Rosamond Smith (d. i. Joyce Carol Oates): Der Andere
dtv 1997. 269 Seiten
ISBN-13: 978-3423083782
Originaltitel: Lives of the Twins (1987)
Übersetzerin: Maria Poelchau
Verlagstext
Molly Marks, Ende Zwanzig, attraktiv, wenn auch ein wenig flatterhaft, ist glücklich wie noch nie. Sie hat den Mann ihres Lebens gefunden: Jonathan. Ihr Psychotherapeut. Jonathan ist ernst, solide, fürsorglich, zuverlässig. Denkt sie. Doch dann erfährt sie etwas, das sie an der Aufrichtigkeit ihres Geliebten ernsthaft zweifeln läßt. Jonathan hat einen Zwillingsbruder, den er rigoros aus seinem Leben verbannt hat! Und je beharrlicher Jonathan sich über James ausschweigt, um so neugieriger wird Molly zu erfahren, was sich zwischen den Brüdern abgespielt hat. Mehr noch: Sie will ihn kennenlernen. James ist ebenfalls Psychiater, und Molly läßt sich auf ein gefährliches Spiel ein, bei dem sie den anderen Jonathan kennenlernt.

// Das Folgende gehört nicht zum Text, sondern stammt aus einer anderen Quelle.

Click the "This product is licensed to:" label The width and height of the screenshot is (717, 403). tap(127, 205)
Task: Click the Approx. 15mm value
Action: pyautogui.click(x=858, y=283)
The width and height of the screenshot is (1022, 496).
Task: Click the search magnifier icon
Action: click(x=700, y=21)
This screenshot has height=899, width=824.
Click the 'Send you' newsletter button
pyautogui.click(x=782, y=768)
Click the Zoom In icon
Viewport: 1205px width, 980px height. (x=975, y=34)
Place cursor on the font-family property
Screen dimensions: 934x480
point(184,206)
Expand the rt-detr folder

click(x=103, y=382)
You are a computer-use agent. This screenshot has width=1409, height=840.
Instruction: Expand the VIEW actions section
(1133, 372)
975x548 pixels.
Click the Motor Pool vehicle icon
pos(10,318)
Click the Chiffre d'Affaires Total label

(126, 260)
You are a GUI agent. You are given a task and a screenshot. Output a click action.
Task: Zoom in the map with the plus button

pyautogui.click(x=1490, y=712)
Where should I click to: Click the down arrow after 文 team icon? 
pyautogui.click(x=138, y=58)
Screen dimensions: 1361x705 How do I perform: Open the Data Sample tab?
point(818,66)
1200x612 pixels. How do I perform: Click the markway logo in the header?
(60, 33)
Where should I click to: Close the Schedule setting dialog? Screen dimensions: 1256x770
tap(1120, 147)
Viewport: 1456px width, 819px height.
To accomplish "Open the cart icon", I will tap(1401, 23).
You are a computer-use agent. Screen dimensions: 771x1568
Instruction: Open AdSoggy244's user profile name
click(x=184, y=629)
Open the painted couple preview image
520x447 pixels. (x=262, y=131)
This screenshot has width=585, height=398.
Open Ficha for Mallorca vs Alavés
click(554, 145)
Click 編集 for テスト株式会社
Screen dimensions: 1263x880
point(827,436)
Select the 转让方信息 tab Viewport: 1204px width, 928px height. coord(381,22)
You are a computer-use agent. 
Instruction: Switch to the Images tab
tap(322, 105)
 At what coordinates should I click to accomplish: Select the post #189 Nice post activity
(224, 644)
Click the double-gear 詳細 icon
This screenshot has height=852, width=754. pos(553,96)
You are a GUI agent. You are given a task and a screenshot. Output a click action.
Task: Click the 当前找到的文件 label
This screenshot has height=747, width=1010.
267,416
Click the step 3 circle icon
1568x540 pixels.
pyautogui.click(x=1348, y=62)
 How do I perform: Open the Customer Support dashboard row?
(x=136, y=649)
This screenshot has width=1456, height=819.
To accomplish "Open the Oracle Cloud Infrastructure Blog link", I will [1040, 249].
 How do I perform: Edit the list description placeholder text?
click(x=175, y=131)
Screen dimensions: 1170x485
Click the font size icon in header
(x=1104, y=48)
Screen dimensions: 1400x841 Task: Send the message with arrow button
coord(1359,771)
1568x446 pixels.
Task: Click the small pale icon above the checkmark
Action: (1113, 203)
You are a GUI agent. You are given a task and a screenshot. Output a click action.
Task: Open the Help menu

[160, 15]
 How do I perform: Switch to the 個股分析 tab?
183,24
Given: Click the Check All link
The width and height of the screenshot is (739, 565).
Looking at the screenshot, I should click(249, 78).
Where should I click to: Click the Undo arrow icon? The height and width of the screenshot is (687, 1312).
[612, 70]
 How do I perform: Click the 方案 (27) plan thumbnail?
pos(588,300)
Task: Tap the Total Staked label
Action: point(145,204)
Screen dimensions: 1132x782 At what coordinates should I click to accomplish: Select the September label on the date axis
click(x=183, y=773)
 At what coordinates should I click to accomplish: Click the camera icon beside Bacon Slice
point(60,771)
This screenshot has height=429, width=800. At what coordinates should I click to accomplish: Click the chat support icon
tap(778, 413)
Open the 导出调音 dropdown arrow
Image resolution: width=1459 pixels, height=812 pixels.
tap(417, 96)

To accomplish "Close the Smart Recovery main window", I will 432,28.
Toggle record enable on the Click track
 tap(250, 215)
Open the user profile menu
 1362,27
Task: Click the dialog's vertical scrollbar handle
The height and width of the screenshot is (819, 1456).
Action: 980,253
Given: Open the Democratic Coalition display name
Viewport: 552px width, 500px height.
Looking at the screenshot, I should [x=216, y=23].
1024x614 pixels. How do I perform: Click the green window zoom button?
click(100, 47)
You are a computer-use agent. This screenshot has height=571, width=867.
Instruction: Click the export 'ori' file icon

Einen brutalen, zynischen und dominanten Mann - den sie verachtet, und dem sie verfällt. - Ein Thriller, der einer Verfilmung durch Hitchcock würdig gewesen wäre.
Die Autorin
Joyce Carol Oates wurde 1938 in Lockport/New York geboren. Sie lehrt englische Literatur an der Princeton University.
Inhalt
Molly und ihr Psychotherapeut Jonathan verlieben sich ineinander und ziehen zusammen. Jonathan, ein sehr zurückhaltender Mann, gesteht Molly nur sehr widerwillig, dass er einen Zwillingsbruder hat, der ebenfalls Psychotherapeut ist. Jonathan und James sind "spiegelbildliche Zwillinge". Einer ist Rechtshänder der andere Bruder Linkshänder; das Spiegelbild des eines Mannes wirkt wie das exakte Abbild seines Zwillings. Als Kinder haben die Jungen ihre Ähnlichkeit so extrem zu Streichen ausgenutzt, dass ihre Schule beschloss, nach diesen speziellen Knaben kein Zwillingspaar mehr zuzulassen. Molly, von Neugier getrieben, aber nicht intelligent genug, um es mit Jonathan und James gemeinsam aufzunehmen, meldet sich unter falschem Namen in James Praxis als Klientin an. Während Molly ihr Leben komplett auf den Kopf stellt, um Jonathan ihre therapeutischen Eskapaden zu verheimlichen, stellen sich beim Lesen allmählich die Nackenhaare auf. Zur Steigerung des gepflegten Gruselns trägt Kater Danton bei, der Molly offenbar gezielt verwirren soll. Ist es überhaupt möglich, eine Katze zu manipulieren? Jonathan als jüngerer Bruder hat sich dem dominanteren James stets unterlegen gefühlt. Dass James ihm nun beruflich Konkurrenz macht, war sicher keine gute Idee. Als Molly Zweifel an dem kommen, was ihr die Zwillingsbrüder unabhängig voneinander erzählen, hat sie sich bereits unrettbar in einem Netz aus Wahnsinn, Illusion und Manipulation verfangen.
Fazit
Rosamond Smith erzeugt subtiles Gruseln, indem sie ihre Leser an der eigenen Wahrnehmung zweifeln lässt. Solange Jonathan und James Molly (und mit ihr den Lesern) noch nicht gemeinsam gegenübergetreten sind, muss man hier bis zum letzten Absatz alles infrage stellen.